Disciplining an Unruly Field: Terrorism Experts and Theories of Scientific/Intellectual Production

“Terrorism” has proved to be a highly problematic object of expertise. Terrorism
studies fails to conform to the most common sociological notions of what a field of
intellectual production ought to look like, and has been described by participants and
observers alike as a failure. Yet the study of terrorism is a booming field, whether measured
in terms of funding, publications, or numbers of aspiring experts. This paper aims to
explain, first, the disjuncture between terrorism studies in practice and the sociological
literature on fields of intellectual production, and, second, the reasons for experts’ “rhetoric
of failure” about their field.
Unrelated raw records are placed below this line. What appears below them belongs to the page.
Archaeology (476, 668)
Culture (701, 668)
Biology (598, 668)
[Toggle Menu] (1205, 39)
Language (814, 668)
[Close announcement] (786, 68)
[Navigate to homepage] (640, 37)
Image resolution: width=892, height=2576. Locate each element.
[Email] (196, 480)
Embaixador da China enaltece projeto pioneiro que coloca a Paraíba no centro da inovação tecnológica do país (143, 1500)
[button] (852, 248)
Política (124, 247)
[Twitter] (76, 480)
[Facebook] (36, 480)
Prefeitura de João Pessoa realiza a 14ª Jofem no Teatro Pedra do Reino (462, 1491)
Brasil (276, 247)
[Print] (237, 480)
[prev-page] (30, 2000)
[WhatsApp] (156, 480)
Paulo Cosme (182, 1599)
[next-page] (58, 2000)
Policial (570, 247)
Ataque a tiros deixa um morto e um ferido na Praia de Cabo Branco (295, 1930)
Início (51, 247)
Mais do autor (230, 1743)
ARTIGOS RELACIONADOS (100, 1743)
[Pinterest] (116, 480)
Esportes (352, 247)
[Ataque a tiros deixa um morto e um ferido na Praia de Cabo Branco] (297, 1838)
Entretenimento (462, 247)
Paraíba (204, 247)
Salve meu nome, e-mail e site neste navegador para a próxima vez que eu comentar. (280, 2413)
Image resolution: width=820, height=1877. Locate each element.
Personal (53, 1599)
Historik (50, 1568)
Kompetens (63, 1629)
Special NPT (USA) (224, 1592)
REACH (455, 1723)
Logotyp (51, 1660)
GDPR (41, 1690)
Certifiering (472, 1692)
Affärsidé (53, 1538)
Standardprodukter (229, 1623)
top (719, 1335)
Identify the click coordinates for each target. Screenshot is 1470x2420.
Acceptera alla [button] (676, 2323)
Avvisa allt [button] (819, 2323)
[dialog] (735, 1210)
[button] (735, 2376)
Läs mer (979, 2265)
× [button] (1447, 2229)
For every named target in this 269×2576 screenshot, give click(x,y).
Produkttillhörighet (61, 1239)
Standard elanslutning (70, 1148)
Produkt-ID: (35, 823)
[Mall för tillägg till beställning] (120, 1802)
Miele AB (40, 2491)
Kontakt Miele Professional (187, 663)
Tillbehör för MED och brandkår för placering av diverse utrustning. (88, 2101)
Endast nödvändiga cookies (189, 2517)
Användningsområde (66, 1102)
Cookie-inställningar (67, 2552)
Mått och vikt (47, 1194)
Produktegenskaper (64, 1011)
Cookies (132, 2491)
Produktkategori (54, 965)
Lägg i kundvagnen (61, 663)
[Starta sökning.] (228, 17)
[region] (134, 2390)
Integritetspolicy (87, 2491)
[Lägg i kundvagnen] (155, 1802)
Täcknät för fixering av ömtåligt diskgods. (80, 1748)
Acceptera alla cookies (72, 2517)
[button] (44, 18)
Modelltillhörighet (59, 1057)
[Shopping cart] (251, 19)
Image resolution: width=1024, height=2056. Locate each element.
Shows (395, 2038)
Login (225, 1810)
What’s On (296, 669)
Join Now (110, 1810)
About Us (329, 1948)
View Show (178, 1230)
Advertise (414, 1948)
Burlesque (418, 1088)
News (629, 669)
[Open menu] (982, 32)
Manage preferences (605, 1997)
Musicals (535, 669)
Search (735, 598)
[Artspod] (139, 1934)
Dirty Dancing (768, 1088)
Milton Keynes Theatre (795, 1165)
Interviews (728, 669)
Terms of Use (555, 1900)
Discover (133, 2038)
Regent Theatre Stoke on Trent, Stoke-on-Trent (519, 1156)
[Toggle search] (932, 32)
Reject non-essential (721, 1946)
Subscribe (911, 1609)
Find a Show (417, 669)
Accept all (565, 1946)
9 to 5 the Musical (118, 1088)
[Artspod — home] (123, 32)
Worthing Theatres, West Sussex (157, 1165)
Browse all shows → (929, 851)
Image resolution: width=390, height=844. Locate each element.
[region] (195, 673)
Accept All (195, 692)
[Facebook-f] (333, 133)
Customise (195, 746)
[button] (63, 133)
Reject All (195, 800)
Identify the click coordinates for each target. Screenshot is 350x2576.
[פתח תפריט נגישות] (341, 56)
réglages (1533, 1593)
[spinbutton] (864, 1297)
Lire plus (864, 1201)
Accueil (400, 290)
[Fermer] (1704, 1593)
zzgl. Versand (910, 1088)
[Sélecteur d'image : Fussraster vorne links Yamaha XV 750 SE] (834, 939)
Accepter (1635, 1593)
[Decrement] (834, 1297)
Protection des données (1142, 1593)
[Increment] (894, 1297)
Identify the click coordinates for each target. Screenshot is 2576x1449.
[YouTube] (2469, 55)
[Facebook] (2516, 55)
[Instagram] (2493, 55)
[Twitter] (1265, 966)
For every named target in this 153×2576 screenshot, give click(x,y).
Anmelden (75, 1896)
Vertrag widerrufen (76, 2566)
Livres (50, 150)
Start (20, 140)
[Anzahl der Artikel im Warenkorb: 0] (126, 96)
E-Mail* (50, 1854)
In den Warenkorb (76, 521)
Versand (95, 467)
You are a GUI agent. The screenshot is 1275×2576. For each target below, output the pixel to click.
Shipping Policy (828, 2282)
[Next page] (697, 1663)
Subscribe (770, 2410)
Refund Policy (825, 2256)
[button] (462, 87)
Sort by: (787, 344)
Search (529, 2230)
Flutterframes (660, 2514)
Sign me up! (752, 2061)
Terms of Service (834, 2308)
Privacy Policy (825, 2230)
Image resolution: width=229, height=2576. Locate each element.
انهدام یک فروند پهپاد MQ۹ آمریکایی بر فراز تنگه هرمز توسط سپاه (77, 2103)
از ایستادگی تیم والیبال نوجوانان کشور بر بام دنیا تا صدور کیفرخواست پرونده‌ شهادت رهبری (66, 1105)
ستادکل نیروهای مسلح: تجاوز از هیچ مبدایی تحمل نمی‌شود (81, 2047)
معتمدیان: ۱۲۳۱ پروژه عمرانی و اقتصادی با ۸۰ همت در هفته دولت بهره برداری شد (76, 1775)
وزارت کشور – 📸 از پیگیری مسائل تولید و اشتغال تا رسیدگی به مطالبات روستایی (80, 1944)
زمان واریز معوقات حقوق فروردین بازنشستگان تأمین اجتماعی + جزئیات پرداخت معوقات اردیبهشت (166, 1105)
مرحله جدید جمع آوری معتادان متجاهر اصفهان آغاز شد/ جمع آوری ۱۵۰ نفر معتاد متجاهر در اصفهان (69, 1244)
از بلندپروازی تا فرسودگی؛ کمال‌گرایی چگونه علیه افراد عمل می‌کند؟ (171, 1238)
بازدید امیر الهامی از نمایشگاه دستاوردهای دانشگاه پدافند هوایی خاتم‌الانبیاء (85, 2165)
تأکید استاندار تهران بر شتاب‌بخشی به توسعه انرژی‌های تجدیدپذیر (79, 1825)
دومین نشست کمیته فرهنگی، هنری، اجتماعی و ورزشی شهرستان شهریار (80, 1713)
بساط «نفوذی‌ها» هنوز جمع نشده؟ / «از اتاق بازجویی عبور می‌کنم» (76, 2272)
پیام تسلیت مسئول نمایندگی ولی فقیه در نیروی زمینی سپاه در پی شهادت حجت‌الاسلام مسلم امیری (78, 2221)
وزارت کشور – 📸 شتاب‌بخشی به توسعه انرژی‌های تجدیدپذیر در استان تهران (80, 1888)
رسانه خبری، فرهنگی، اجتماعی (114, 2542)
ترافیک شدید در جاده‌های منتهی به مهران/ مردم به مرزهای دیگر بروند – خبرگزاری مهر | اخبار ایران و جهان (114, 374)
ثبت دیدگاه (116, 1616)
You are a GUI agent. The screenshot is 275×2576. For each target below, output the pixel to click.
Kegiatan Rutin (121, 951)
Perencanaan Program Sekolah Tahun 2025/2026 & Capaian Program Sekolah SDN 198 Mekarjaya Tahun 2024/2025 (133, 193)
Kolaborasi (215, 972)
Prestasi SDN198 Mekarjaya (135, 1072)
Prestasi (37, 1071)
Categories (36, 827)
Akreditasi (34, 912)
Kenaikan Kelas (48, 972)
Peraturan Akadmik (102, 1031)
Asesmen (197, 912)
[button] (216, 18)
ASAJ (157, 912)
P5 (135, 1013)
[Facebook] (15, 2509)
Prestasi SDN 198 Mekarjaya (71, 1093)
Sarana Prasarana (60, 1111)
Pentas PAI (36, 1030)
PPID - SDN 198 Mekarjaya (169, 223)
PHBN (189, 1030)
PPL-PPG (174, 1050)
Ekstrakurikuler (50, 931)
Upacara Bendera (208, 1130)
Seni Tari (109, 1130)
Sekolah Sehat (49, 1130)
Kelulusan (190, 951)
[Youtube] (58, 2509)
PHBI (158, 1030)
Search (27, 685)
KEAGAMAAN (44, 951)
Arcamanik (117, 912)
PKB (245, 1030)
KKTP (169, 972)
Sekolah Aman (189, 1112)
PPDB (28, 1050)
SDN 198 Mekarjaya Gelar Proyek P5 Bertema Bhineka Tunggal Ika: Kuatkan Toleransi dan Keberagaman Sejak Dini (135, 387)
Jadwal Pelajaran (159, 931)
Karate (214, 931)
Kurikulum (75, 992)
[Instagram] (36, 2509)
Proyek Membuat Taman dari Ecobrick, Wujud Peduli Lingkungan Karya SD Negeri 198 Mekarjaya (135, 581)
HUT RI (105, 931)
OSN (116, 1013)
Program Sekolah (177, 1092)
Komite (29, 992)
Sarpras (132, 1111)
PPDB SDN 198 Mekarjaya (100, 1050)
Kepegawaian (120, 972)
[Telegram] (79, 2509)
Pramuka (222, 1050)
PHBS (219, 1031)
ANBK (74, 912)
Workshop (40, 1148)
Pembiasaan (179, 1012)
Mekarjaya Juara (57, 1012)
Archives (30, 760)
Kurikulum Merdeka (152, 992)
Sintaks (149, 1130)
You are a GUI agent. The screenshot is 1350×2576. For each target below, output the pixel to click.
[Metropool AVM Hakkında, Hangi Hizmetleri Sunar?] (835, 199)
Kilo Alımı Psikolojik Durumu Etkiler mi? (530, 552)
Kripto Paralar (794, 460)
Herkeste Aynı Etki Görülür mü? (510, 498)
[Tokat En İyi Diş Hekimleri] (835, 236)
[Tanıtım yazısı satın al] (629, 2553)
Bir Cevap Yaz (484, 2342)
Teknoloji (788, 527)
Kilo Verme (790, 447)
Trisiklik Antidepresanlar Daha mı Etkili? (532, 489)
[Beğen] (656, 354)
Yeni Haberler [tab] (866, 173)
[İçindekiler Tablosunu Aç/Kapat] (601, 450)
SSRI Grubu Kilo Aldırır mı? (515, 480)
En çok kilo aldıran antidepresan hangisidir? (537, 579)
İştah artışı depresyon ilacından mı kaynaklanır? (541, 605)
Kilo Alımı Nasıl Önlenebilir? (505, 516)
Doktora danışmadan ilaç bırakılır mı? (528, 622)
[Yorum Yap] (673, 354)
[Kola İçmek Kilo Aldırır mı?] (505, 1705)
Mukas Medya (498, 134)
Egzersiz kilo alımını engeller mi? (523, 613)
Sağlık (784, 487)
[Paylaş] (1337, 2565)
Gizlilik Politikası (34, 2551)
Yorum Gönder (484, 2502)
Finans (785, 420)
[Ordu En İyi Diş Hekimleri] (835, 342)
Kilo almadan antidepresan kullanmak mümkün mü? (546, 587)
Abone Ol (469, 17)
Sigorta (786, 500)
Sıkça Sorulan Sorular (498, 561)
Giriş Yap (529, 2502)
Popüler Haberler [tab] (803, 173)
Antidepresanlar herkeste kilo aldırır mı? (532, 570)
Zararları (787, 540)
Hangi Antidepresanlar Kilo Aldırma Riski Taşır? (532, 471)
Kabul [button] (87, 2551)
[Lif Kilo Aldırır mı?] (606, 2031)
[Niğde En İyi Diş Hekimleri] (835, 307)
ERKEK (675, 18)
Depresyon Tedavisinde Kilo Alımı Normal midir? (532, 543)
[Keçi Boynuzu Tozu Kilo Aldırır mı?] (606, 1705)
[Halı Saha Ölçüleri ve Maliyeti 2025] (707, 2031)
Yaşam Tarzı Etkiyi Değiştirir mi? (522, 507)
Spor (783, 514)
I suggest that terrorism studies, rather than conforming to the
notion of an ideal-typical profession, discipline, or bounded “intellectual field,” instead
represents an interstitial space of knowledge production. I further argue that the “rhetoric of
failure” can be understood as a strategy through which terrorism researchers mobilize
sociological theories of scientific/cultural fields as both an interpretive resource in their
attempts to make sense of the apparent oddness of their field and their situation, and as
schemas, or models, in their attempts to reshape the field. I conclude that sociologists ought
to expand our vision to incorporate the many arenas of expertise that occupy interstitial
spaces, moving and travelling between multiple fields.